LGBTQ at NCSU
N.C. State University trying to start a center like one at UNC-CH
by Erin Black
There’s been plenty of talk lately about the formation of an LGBT center at North Carolina State University. Have you been listening? If so, you might have heard the uproar of applause at the most recent public forum debating the necessity of an LGBT center at State. This applause was not in support of the center; instead, it was a response to an argument against the creation of an LGBT center, citing the disproportionate suicide rate for LGBTIQ teens. In short, those applauding were doing so because LGBTQ teens had killed themselves, implying that being LGBTIQ identified causes increased rates of suicide, not homophobia and heterosexism. Such reactions have characterized the behavior of those who do not support the LGBT center.

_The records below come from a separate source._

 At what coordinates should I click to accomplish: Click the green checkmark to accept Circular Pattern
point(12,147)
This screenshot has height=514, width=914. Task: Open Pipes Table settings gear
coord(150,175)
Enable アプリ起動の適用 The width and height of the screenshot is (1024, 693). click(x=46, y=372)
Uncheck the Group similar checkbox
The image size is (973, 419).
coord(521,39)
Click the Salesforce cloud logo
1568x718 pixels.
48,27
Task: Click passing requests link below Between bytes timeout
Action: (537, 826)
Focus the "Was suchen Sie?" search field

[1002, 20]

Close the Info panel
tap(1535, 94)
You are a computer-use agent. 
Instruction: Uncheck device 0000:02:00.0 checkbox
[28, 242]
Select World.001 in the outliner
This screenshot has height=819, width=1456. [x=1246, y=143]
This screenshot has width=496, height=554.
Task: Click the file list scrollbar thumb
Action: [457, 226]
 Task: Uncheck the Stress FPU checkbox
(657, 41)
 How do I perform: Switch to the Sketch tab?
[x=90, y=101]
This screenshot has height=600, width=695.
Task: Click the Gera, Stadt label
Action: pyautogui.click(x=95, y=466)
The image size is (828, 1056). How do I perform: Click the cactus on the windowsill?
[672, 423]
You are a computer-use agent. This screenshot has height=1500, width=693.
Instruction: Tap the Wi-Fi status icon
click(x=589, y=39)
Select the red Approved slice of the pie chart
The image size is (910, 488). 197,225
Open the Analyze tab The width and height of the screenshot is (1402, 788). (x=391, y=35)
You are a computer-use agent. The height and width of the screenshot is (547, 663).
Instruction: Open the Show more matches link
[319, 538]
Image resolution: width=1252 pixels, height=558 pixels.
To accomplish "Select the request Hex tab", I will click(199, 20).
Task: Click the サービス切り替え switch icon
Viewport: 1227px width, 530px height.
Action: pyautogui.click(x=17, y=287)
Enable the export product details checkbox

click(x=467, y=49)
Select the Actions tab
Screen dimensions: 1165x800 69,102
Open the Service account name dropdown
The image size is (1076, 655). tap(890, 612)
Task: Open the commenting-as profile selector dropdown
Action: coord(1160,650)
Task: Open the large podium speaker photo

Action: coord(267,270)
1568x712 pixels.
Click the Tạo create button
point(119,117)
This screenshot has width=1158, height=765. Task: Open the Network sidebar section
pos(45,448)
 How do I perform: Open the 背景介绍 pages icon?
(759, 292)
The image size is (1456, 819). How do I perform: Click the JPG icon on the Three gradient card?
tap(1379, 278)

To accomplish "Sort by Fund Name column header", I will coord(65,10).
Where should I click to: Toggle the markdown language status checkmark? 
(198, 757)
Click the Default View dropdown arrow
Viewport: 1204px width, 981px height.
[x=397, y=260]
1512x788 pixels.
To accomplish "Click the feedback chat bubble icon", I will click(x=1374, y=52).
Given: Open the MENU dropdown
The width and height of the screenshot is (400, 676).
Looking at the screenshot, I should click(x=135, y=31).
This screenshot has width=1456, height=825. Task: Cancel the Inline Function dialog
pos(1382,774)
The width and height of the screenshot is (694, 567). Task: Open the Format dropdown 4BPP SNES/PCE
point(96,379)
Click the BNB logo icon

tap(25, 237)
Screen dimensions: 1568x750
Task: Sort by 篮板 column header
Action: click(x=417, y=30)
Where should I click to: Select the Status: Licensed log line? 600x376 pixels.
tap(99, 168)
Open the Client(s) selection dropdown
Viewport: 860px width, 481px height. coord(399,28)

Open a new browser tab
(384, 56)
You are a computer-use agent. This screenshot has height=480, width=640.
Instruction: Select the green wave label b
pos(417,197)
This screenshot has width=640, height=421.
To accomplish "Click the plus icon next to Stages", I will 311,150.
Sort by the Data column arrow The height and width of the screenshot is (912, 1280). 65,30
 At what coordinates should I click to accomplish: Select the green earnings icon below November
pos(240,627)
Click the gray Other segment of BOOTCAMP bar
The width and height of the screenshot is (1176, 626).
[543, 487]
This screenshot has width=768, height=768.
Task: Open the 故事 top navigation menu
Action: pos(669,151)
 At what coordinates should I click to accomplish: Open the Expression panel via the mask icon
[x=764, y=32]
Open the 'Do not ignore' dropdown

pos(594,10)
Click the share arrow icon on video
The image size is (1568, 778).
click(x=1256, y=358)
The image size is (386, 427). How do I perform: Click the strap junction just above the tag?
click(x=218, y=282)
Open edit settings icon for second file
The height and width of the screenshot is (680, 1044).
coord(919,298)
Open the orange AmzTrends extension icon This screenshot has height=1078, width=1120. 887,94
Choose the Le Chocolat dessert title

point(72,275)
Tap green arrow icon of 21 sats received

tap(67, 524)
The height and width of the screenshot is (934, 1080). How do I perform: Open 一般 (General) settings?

Some of what’s being said about the formation of the center might shock youor maybe not. After all, the same homophobic vitriol’s been spouted for years, whenever LGBTQ students and their allies seek to create safe spaces. State ranks 17th in the Princeton Review’s list “Alternative Lifestyles Not An Alternative.”
In early December of last year, N.C. State’s Student Government held an open meeting to discuss the center. While many brave people spoke in support of the center, detractors answered with the usual ideological drivel rather than sound reasoning. “Why do you need a center?” “How can you support this lifestyle?” “When is there going to be a Christian center?”
Even if there isn’t a church nearby, or if someone doesn’t associate with a particular denomination, there is no need for a Christian center. In our society, which regularly attempts to incorporate Christian ideology into its very laws, there will likely never be a need for a Christian center. Christians aren’t in the minority, and they certainly aren’t discriminated against. An LGBT center provides a safe haven for students, a place where they can relax and not worry about being physically or verbally harassed and threatened. Christians are in no danger of lacking such a space. I say this as a ChristianI have never in my life felt unsafe because of the faith I practice. In contrast, almost every LGBTIQ-identified person I am lucky enough to know has at some point felt threatened because of their sexuality.
In the midst of the religious arguments that detractors gave, there were few secular opinions. Romans 1:28 was quoted to some of those who supported the center. But quoting the Bible provides a purely religious stance which renders the argument invalid because State is a public university. As a public university, NCSU is a part of the state, and there is a very clear separation of church and state in our nation’s Constitution. In other words: This isn’t Duke, ya’ll. Oh, waitDuke already has an LGBT center. Sorry, State, looks like they one-upped you already. I find it very sad and nigh-unforgivable when the private, Christian university has beaten the state college to the punch on a secular issue.
It would make more sense to me if the objections were financial, but they aren’t. The Lesbian, Gay, Bisexual, and Transgender Services at State are not asking for an entire building, merely a few offices and a safe common space. Student fees would not be increased. So what’s the big deal?
For those readers at State, I hope you receive the center you need. For those at other campuses or in the larger community, I hope you speak up. Don’t let illogical and homophobic people hinder the growth of a necessary resource. If anything, the homophobic remarks and cheers heard at State’s public forum highlight the need for such a center.